SOS Racisme a accusé lundi  21 mars le ministère français de l’Intérieur de poursuivre le fichage ethnique des Roms et dit avoir saisi le Conseil d’Etat et déposé plusieurs plaintes visant les forces de l’ordre. L’association précise avoir engagé devant le Conseil d’Etat un recours contre les circulaires du 5 août et du 13 septembre, derniers, qui avaient été dénoncées par le Parlement européen et par Viviane Reding, commissaire européenne aux droits fondamentaux. ( Cf. Nea say)
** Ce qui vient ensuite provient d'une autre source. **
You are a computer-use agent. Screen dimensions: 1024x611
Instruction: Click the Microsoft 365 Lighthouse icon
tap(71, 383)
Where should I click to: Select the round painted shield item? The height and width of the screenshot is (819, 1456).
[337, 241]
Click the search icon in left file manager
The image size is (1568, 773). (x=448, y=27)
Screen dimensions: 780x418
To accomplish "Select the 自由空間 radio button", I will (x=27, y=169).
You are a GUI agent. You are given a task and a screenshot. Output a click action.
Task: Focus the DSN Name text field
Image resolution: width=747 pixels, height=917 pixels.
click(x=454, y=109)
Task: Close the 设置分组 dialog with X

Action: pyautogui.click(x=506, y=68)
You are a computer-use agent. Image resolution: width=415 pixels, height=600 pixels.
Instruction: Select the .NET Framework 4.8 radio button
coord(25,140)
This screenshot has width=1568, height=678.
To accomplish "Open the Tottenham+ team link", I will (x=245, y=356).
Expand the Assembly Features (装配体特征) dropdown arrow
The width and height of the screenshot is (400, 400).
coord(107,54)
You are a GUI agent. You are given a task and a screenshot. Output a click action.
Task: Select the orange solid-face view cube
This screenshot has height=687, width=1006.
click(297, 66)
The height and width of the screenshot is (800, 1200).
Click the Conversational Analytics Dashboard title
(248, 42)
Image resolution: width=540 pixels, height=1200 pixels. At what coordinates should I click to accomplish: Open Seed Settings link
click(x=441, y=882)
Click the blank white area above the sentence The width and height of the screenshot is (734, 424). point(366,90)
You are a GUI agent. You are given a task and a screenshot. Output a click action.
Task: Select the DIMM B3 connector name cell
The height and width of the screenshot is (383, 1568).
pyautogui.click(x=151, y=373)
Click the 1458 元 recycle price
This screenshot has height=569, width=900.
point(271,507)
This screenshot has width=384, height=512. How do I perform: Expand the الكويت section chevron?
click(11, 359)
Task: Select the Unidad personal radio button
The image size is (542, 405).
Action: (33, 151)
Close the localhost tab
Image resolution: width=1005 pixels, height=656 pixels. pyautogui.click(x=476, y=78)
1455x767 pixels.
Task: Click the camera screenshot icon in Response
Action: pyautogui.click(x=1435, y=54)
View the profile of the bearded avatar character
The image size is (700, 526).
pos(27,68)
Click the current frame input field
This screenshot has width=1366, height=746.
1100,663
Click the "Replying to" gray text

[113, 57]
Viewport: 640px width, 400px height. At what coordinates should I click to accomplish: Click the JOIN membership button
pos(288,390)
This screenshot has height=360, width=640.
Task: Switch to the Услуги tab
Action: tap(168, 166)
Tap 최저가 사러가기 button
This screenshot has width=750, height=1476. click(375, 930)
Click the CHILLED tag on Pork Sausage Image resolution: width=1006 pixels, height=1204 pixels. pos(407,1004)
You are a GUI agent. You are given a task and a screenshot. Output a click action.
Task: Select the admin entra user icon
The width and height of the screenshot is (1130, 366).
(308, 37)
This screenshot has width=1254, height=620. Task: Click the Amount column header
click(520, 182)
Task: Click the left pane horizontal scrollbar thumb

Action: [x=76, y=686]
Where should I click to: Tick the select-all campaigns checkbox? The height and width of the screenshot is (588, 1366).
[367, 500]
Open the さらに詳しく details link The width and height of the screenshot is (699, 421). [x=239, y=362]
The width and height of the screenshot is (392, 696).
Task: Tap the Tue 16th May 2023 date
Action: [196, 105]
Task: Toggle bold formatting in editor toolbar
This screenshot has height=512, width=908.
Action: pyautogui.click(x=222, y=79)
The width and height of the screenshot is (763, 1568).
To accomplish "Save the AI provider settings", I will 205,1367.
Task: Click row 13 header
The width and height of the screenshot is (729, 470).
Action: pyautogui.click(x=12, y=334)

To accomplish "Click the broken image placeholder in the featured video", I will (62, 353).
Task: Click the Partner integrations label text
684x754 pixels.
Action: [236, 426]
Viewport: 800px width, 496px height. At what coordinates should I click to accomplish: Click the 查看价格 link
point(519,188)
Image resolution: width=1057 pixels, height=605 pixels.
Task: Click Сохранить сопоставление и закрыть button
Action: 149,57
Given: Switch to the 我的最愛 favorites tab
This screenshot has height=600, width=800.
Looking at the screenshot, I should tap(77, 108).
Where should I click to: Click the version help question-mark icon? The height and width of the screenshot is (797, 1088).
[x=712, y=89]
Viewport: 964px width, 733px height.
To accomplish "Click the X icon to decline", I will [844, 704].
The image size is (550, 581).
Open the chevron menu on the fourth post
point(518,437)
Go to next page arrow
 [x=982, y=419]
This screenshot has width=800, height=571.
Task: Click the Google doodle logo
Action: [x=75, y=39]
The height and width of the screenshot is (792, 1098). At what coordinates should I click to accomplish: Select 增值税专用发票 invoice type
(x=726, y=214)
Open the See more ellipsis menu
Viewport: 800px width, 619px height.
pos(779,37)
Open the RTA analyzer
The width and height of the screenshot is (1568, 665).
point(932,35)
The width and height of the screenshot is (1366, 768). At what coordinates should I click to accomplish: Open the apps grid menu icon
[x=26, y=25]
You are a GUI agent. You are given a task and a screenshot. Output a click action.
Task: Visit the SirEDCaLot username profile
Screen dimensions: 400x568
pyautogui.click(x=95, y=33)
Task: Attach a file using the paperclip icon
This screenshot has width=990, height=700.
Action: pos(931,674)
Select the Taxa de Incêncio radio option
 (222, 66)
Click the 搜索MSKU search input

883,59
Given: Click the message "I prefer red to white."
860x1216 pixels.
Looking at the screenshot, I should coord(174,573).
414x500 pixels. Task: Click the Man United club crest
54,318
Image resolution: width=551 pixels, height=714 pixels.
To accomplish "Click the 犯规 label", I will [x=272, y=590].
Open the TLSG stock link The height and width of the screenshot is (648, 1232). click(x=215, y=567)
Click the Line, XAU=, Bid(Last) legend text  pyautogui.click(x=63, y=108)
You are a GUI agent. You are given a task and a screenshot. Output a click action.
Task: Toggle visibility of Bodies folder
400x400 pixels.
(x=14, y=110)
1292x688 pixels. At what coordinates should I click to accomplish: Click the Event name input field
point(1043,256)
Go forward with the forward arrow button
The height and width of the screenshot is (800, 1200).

« En plus du délit de fichage ethno-racial, les services du ministère ont continué à exploiter les informations recueillies dans les tableaux concernant les données visant les populations Roms, alors même que cette notion ne devait plus apparaître depuis le 13 septembre 2010 », écrit SOS Racisme dans un communiqué. L’association appelle également à la mise en place urgente d’une enquête parlementaire « pour mettre fin à la chasse aux Roms ».

Les autorités françaises ont démantelé de nombreux camps de gens du voyage et reconduit plus de 8.000 Roms d’origine roumaine en 2010. Accusé de discrimination envers les Roms, le gouvernement français estime  naïvement cependant avoir remporté une partie diplomatique avec la décision de la Commission européenne, le 19 octobre, de renoncer à ouvrir une procédure d’infraction contre la France. D’une part ce n’est pas d’une victoire diplomatique dont il a besoin, mais d’une victoire sur le plan juridique. Mme Reding n’a eu de cesse de dire que le dossier n’éta  it pas clos même s’il n’y a pas eu ouverture de la procédure d’infraction et que par voie de conséquence la France restait sous surveillance (cf. Nea Say).

Le Conseil d’Etat avait rejeté deux jours plus tard les recours en annulation déposés par plusieurs associations de défense des droits de l’Homme contre le fichier « Oscar », qui vise à empêcher les bénéficiaires de l’aide au retour d’en jouir plusieurs fois. Mais pour SOS Racisme, Paris n’a pas renoncé au fichage ethnique.

L’association a donc saisi à nouveau la Commission nationale de l’informatique et des libertés (Cnil), qui avait refusé une première fois d’ouvrir une enquête sur le refus du ministère de l’Intérieur de rendre public les « tableaux annexés » des préfectures sur les gens du voyage. Ces tableaux constituent à ses yeux « un délit de fichage ethnique ». Parallèlement, l’association a déposé plainte contre un commandant de gendarmerie en Alsace qui invitait la population à signaler tout comportement suspect « plus particulièrement les personnes originaires des pays de l’Est et des Balkans ».